-- begin Records for the exercise --

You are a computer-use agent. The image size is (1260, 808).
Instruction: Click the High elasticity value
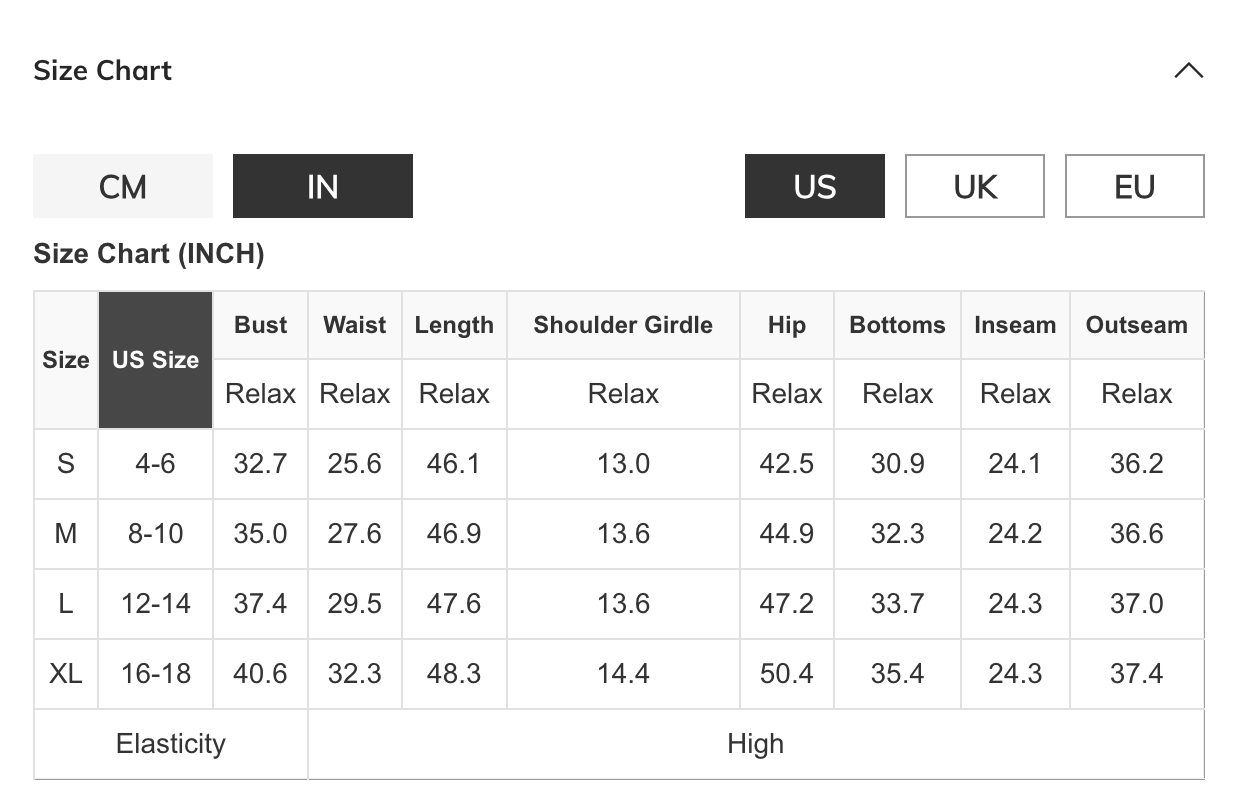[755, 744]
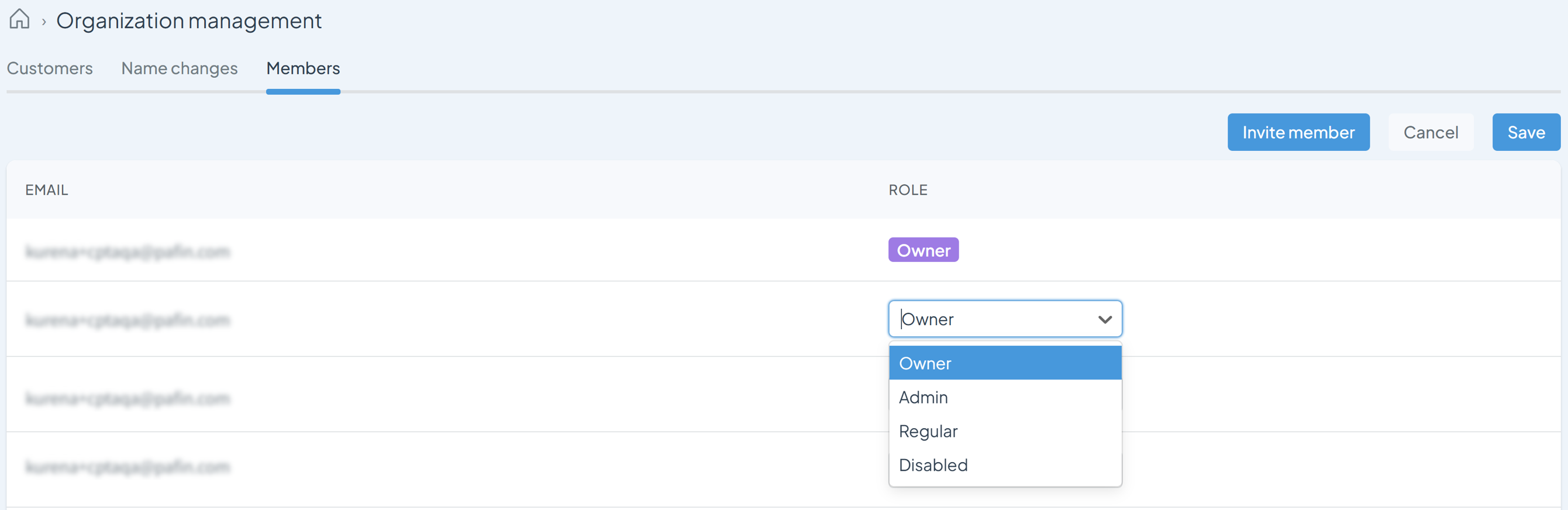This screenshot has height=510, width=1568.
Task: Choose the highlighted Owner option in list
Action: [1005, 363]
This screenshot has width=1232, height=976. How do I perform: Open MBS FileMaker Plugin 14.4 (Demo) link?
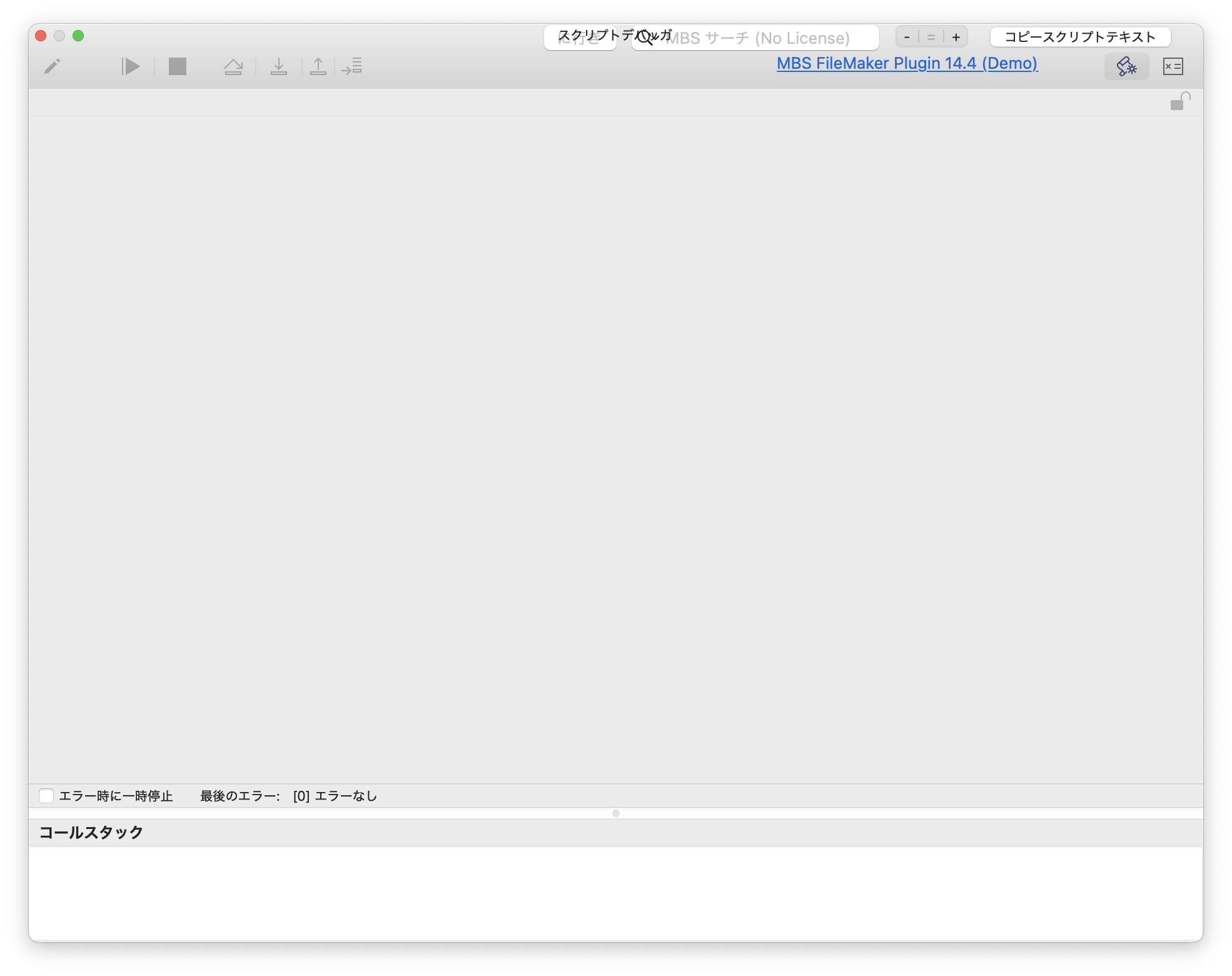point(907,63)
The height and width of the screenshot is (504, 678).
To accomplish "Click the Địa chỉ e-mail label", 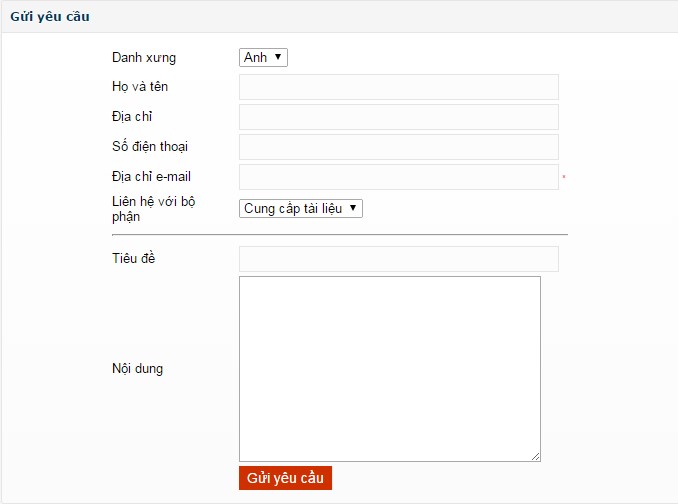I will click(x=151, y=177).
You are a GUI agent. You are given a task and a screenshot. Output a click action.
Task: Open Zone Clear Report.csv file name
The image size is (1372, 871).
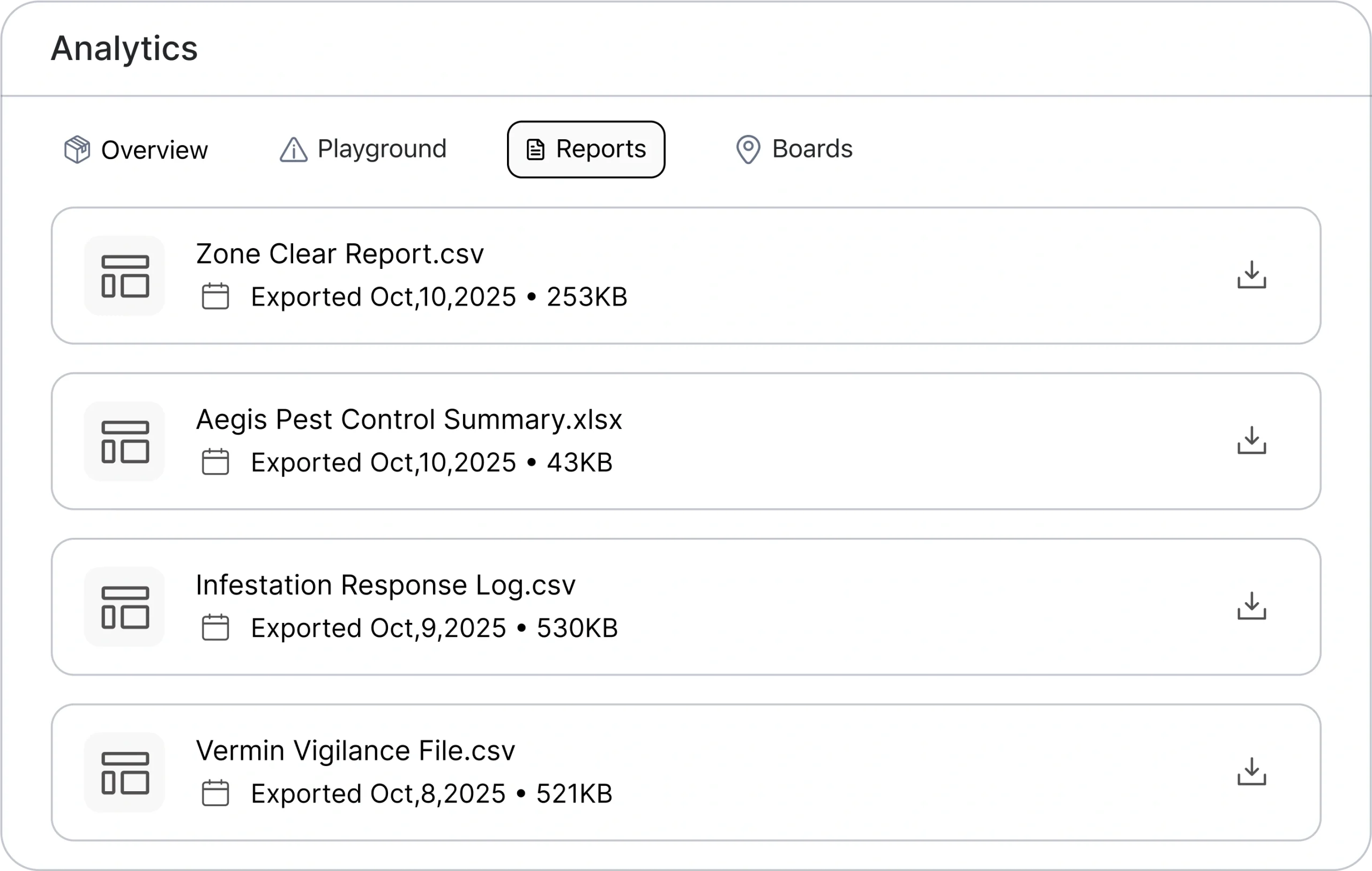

-- end Records for the exercise --

[Exercise]
Count the lines in the rows above that contain the string "size". Reply with the number only.

[Task answer]
2